Glad to watch your photo trip in Slovenian Alps. I'm using the intrepid too (mk2 4x5). I'd like encourage you to use lens hood, a dark cloth, a fresnel lens (maybe you already got it on mk4), and a set of filters to control the contrast of lights and Colors. On mine camera I've sprayed a black inside, to catch up reflection coming from the lens. ... and try to buy a spot exposimeter.. it really worth the money. I'm using foma100 too, with id11 (1+1 dilution) because is a good film. But I prefer the FP4 because it's characteristic and consistency. Give it a try if you could.
Have a look at the 20th Century Camera film reels, excellent quality and value for money. I use the 4x5, 5x7 and 8x10 reels. Enjoying your content, keep it up. I am also interested in your 8x10 build, would be great if you filmed that
For added contrast especially in the situation you found yourself a red filter would give you a tremendous amount of contrast between the sky and the mountains. It would block a good amount of the blue light from the sky making it way darker in relation to the mountains. Anyway love your videos especially some of the deep dives into the chemistry!
@@lostlightart6064 SF is one of my favorite cities In CA! Some of the coastal towns north and south are quite beautiful as well! Lately, though, I have been photographing the deserts in the southern part of the state.
Nice to see your videos. Only two questions: 1. Why develop one by one your sheet film in the Paterson tank? Isn't it better to develop them on a tray? I use a 3D printed support in a 3x35mm reels Paterson tank (the next bigger size you are) and can develop up to six 4x5 film sheets at one time. 2. Don't you think the negative has become too clear? It may be either underexposed or underdeveloped...
Hey Eduardo. Thanks for the comment. I dont shoot film that often to be honest. But I agree Ihave to print the adapter for the tank as soon as possible. Do you have a link to the files? Yeah it may be as well. Light meter on the phone can't really be trusted...

STUDY MATERIAL |
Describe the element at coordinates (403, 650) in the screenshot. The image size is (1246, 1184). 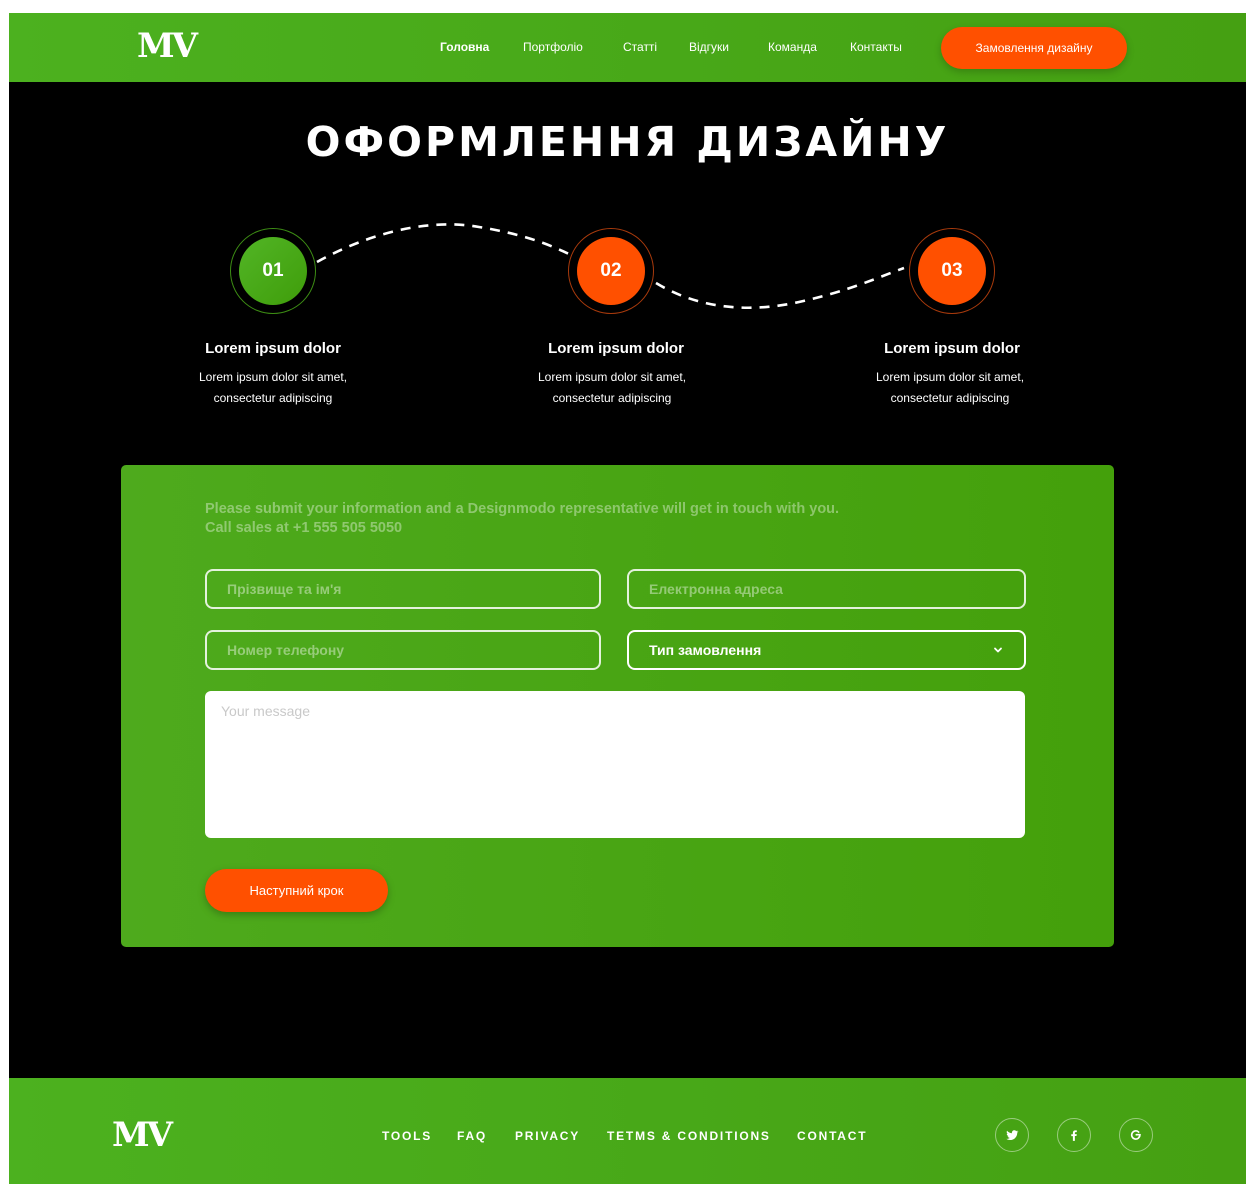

---

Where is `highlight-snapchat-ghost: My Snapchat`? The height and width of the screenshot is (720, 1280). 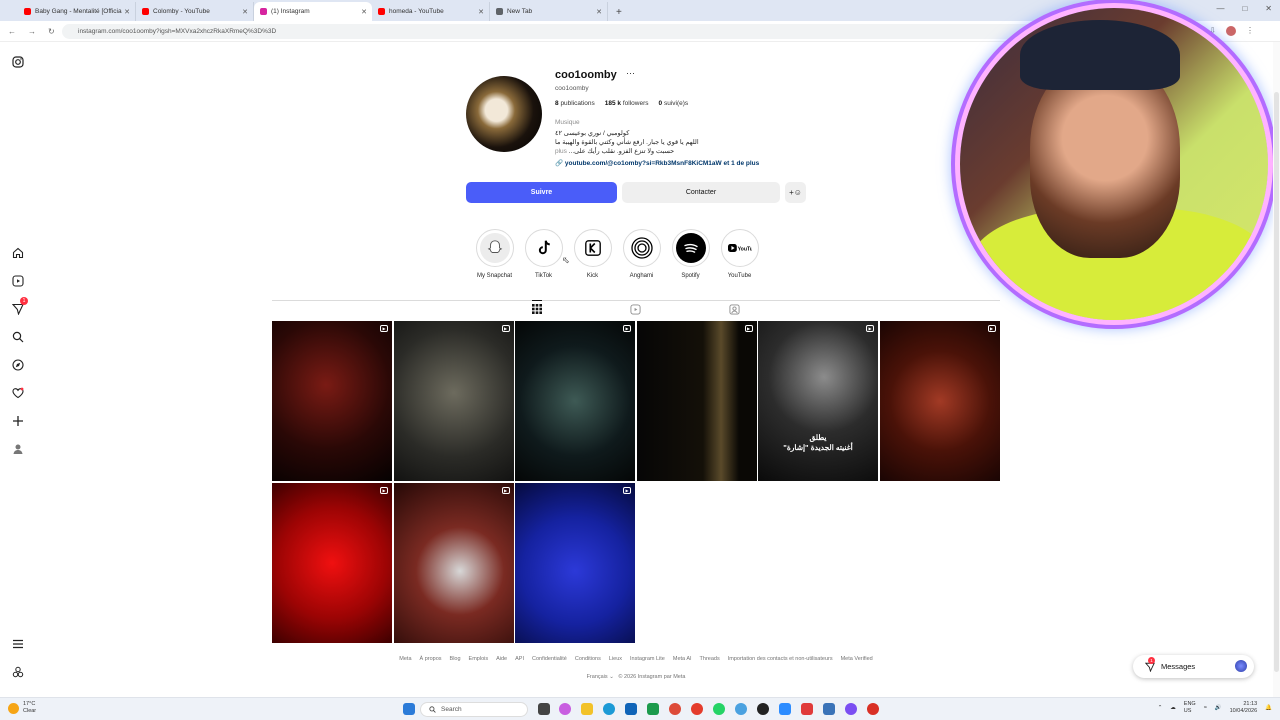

--

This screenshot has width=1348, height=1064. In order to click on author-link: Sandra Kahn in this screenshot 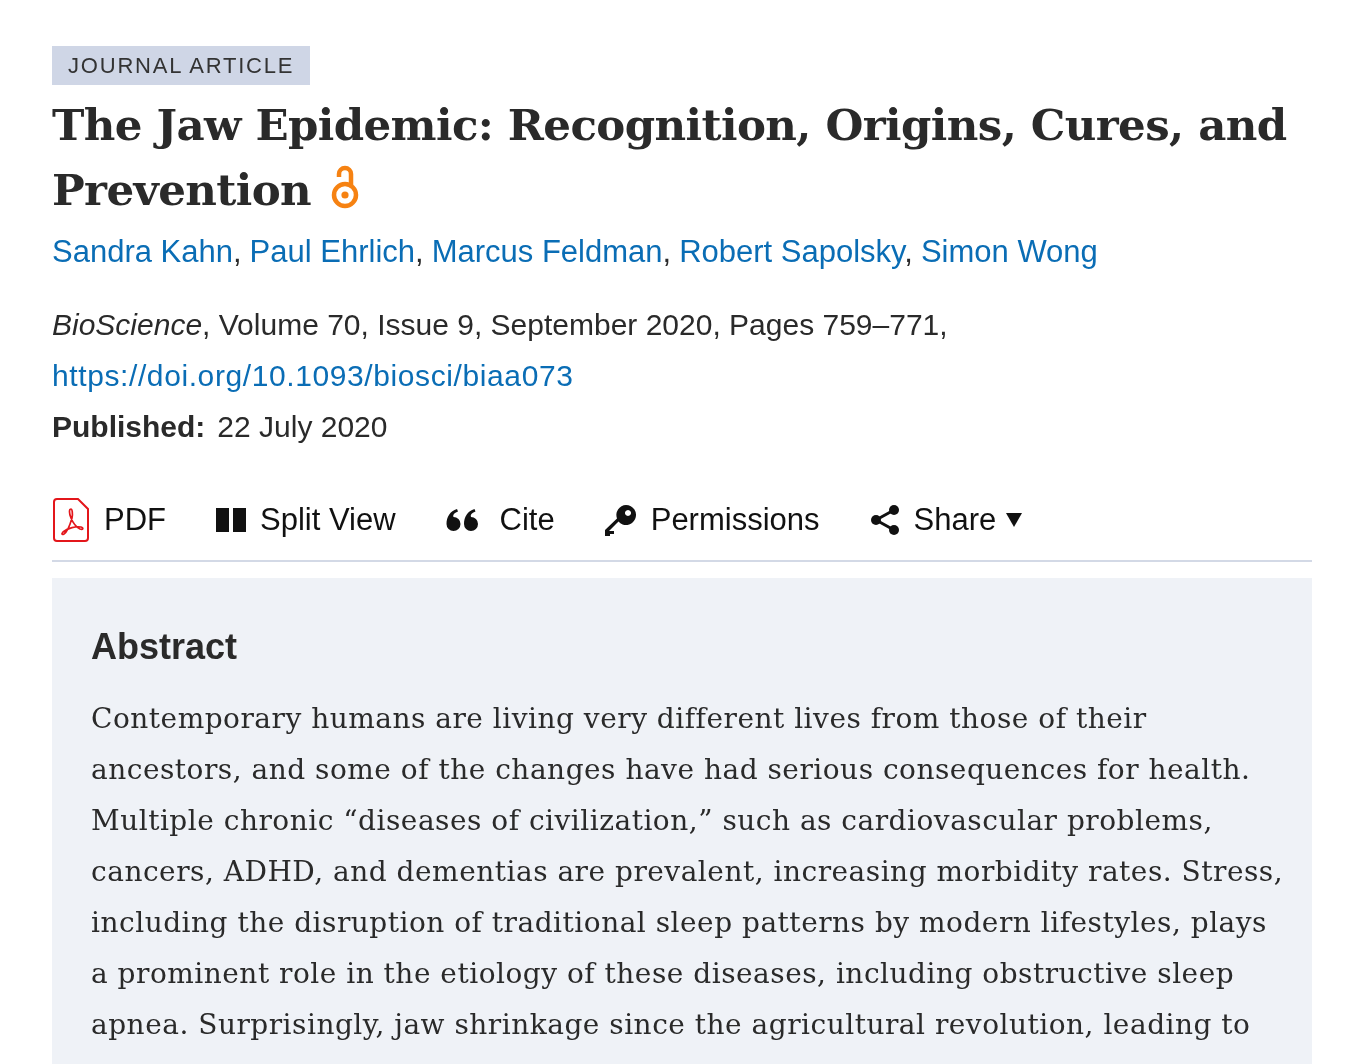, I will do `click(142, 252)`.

DIRECTIVE 1 |
According to the photography comments, why would a red filter add contrast between the sky and the mountains? Answer in one to three sentences.
DIRECTIVE 2 |
In the photography comments, which film does the first commenter prefer to Foma 100?
DIRECTIVE 3 |
Transcribe the stretch of the photography comments from "Glad to watch" through "if you could.".

ANSWER BOX 1 |
A red filter blocks a good amount of the blue light from the sky. This makes the sky much darker relative to the mountains, which produces strong contrast between them.

ANSWER BOX 2 |
FP4.

ANSWER BOX 3 |
Glad to watch your photo trip in Slovenian Alps. I'm using the intrepid too (mk2 4x5). I'd like encourage you to use lens hood, a dark cloth, a fresnel lens (maybe you already got it on mk4), and a set of filters to control the contrast of lights and Colors. On mine camera I've sprayed a black inside, to catch up reflection coming from the lens. ... and try to buy a spot exposimeter.. it really worth the money. I'm using foma100 too, with id11 (1+1 dilution) because is a good film. But I prefer the FP4 because it's characteristic and consistency. Give it a try if you could.